Of course, a hybrid yield + value-add investment is ideal. This is where an asset gets improved, cash on cash yields are high and the market increases simultaneously. Investors have control over the value-add renovation portion and the market growth adds appreciation. 

Now, before you get too giddy about the potential of a hybrid investment, there are risks associated with any value-add deal. 

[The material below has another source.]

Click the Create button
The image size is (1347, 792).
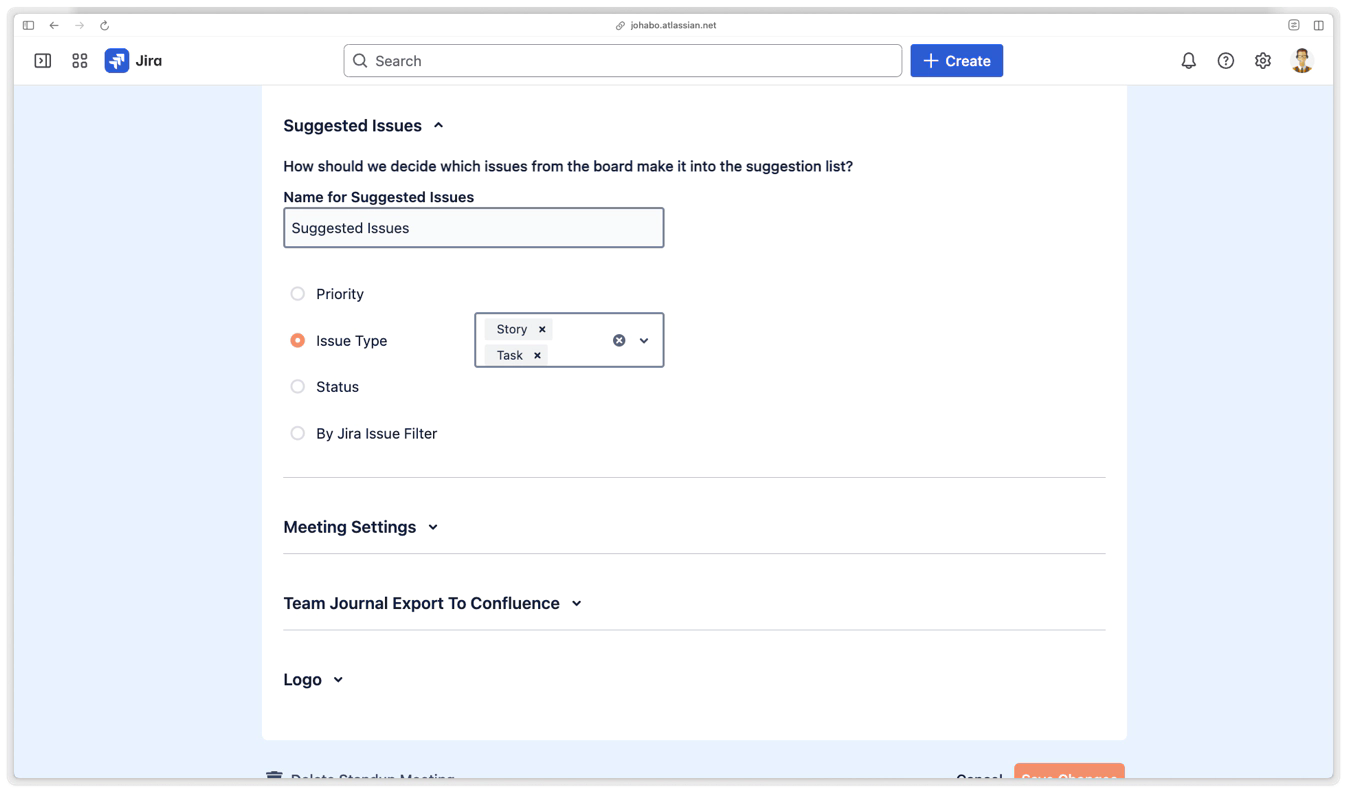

Examples of Risk in Value-Add Investments

In multifamily value-add investments, common risks include:

  • Not being able to achieve target rents
  • More tenants moving out than expected
  • Renovations running behind schedule
  • Renovation costs exceeding initial estimates (which can be a big deal when you’re renovating hundreds of units)

Risk Mitigation

When evaluating deals as potential investments, look for sponsors who have capital preservation of the forefront of the plan and who have a number of risk mitigation strategies in place. These may include: 

  • Conservative underwriting
  • Proven business model (e.g., some units have already been upgraded and are achieving rent increases)
  • Experienced team, particularly the project management team
  • Multiple exit strategies
  • The budget for renovations and capital expenditures is raised upfront, rather than through cash flow

Value-add investments can be powerful vehicles of wealth, but they also come with serious risks. This is why risk mitigation strategies are important – to protect investor capital at all costs.

Recap and Takeaways

No investment is risk-free. However, when something, despite its risks, provides great benefits to the community AND investors, it becomes quite attractive. 

Properly leveraging investor capital in a value-add investment allows drastic improvements in apartment communities, thereby creating cleaner, safer places to live and making tenants happier. 

Because investors have control over how and when renovations are executed, rather than relying solely on market appreciation, they have more options when it comes to safeguarding capital and maximizing returns.